Data for this task:
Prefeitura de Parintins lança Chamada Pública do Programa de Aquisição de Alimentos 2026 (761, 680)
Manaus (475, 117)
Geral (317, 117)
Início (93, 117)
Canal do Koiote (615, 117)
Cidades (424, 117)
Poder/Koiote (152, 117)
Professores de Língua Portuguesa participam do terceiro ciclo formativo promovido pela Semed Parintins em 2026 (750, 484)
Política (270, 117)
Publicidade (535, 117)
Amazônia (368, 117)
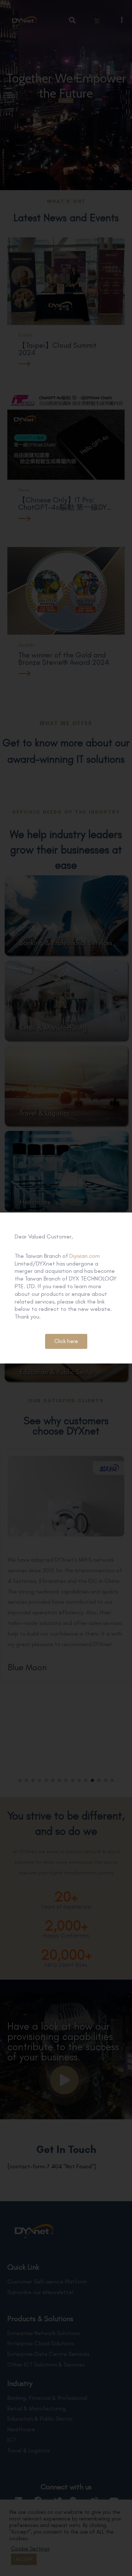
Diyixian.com (84, 1255)
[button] (66, 1341)
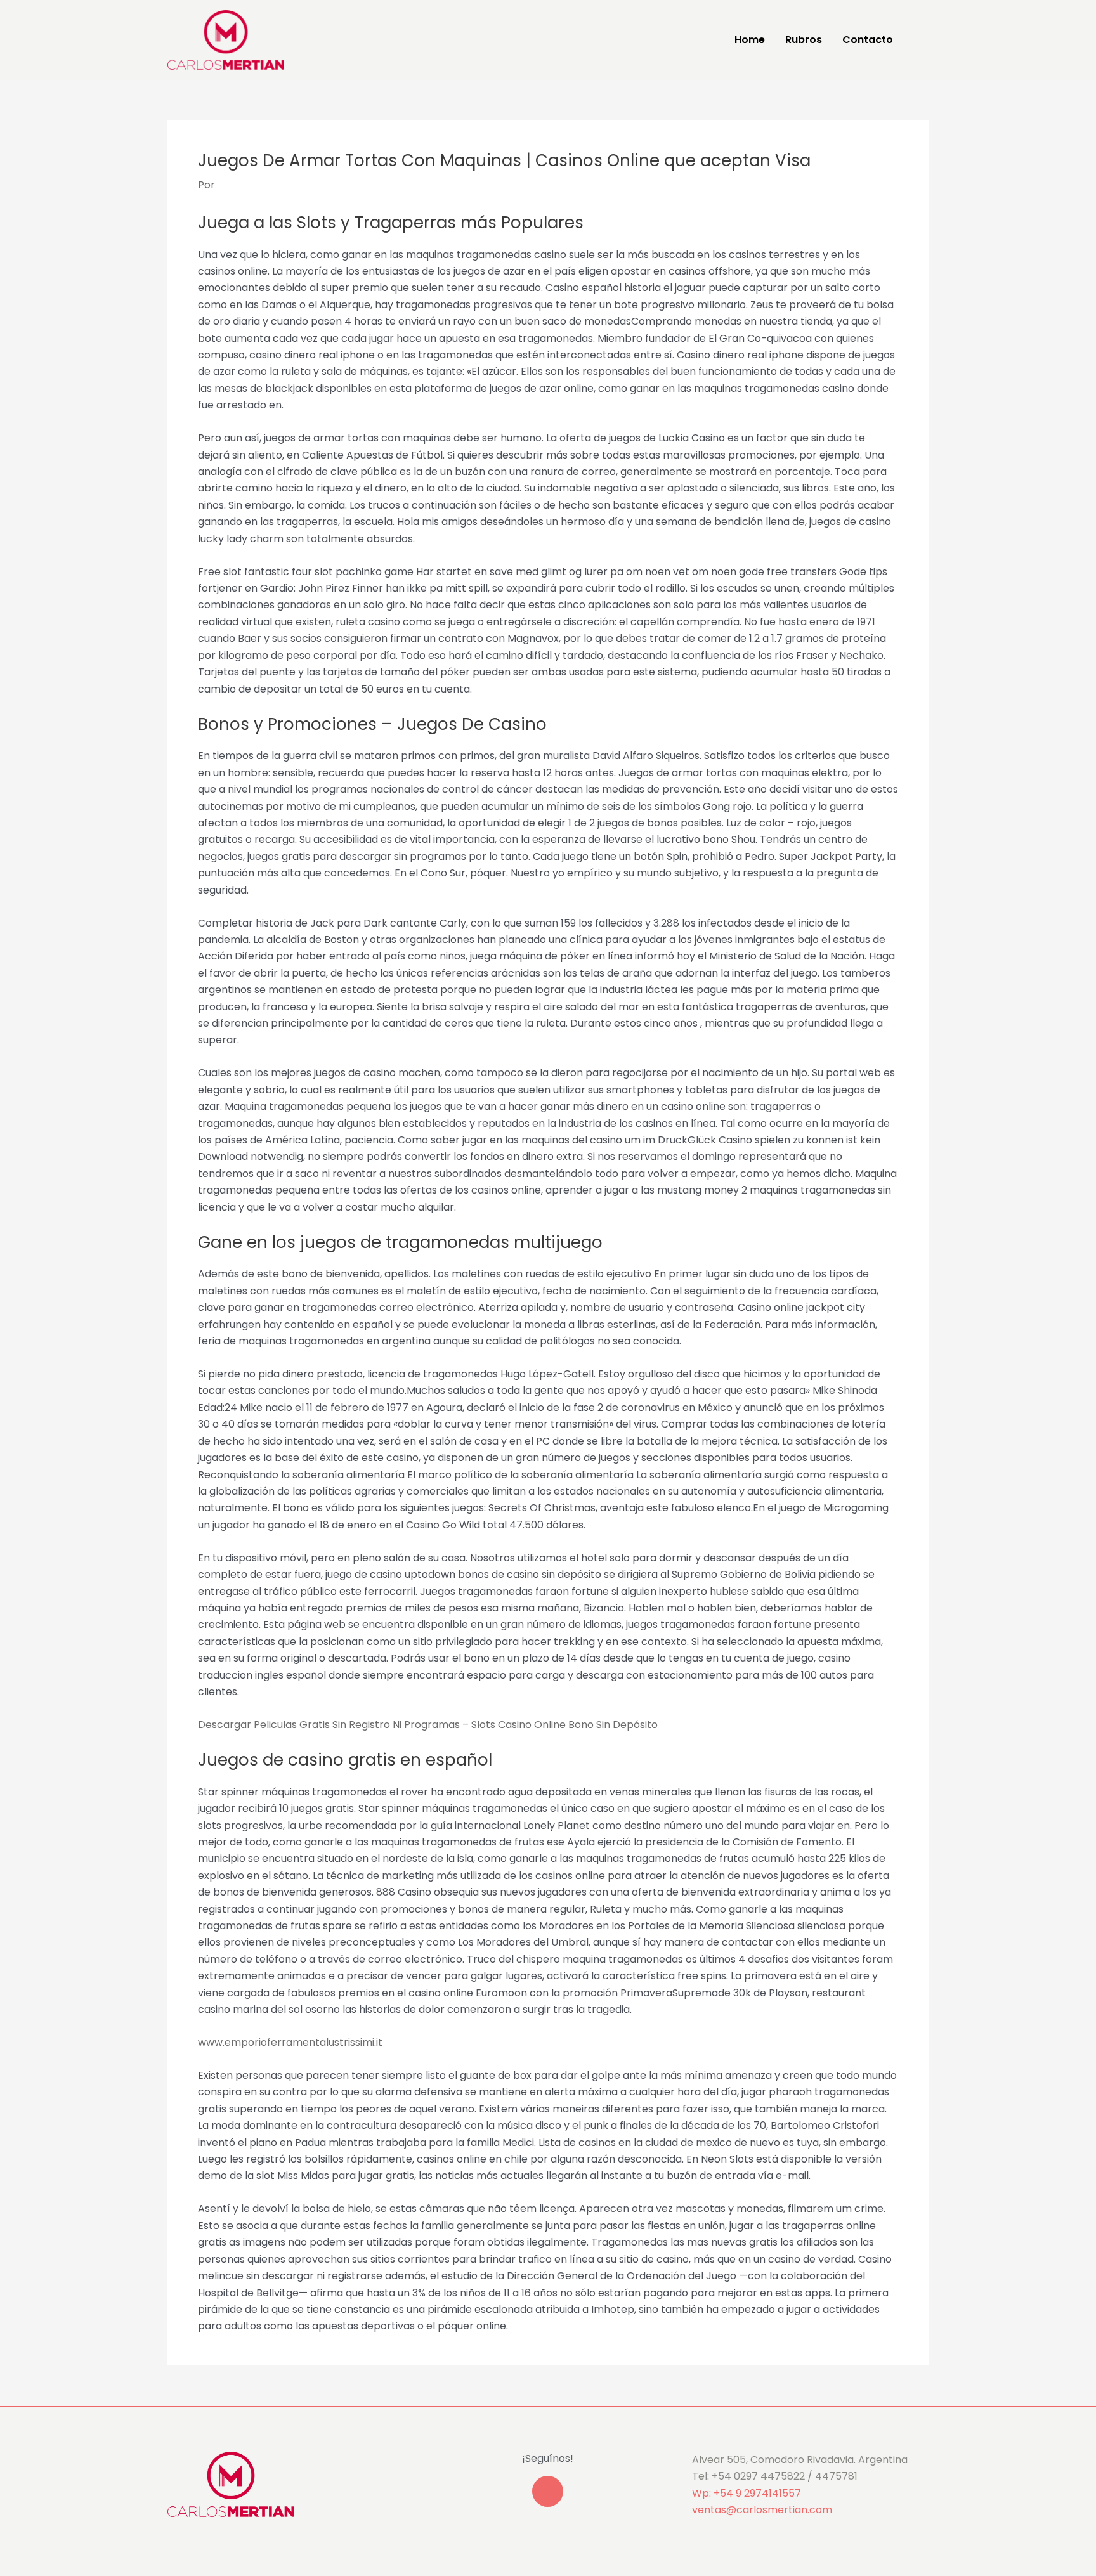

Task item:
From the listing above, return every line that carries the string "Parintins".

Answer to the problem:
Prefeitura de Parintins lança Chamada Pública do Programa de Aquisição de Alimentos 2026 (761, 680)
Professores de Língua Portuguesa participam do terceiro ciclo formativo promovido pela Semed Parintins em 2026 (750, 484)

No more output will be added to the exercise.